### Provided data:
------------------------------------------------------------
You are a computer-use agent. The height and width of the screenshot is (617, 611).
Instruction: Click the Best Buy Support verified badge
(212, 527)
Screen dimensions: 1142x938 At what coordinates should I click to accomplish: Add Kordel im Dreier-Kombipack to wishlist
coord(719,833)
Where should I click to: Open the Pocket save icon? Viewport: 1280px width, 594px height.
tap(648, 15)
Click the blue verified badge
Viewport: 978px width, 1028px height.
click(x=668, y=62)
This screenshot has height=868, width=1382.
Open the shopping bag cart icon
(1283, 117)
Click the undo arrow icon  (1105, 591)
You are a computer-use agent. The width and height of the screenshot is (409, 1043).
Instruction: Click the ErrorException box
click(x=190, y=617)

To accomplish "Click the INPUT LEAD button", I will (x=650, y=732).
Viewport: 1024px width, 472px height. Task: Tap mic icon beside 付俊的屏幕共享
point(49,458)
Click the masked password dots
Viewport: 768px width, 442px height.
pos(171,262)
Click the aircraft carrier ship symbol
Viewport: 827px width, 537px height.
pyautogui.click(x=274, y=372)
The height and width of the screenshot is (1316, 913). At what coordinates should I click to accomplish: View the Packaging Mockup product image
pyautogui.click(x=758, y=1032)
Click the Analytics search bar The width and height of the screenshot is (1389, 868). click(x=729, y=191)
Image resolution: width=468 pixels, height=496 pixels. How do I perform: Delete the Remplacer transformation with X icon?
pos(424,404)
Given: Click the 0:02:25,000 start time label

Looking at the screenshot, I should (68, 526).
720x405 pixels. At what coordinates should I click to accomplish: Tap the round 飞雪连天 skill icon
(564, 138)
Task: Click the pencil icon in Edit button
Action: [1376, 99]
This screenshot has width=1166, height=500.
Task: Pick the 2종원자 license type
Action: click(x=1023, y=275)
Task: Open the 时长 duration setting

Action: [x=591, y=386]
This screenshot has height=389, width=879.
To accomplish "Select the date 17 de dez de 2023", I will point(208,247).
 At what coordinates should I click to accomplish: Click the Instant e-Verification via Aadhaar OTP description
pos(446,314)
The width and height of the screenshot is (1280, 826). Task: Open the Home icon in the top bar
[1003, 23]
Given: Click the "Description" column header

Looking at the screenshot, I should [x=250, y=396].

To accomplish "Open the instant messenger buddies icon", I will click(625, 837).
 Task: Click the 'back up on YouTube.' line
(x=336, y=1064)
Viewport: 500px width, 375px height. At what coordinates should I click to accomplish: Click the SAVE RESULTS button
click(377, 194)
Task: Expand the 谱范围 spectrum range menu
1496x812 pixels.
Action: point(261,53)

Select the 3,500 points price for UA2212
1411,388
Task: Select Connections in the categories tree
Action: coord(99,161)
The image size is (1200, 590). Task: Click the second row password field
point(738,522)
------------------------------------------------------------
### Exercise brief:
Copy, without any change, the lines from the one that contains "Task: Click the 'back up on YouTube.' line" to the final line of the entries above.

### Result for this task:
 Task: Click the 'back up on YouTube.' line
(x=336, y=1064)
Viewport: 500px width, 375px height. At what coordinates should I click to accomplish: Click the SAVE RESULTS button
click(377, 194)
Task: Expand the 谱范围 spectrum range menu
1496x812 pixels.
Action: point(261,53)

Select the 3,500 points price for UA2212
1411,388
Task: Select Connections in the categories tree
Action: coord(99,161)
The image size is (1200, 590). Task: Click the second row password field
point(738,522)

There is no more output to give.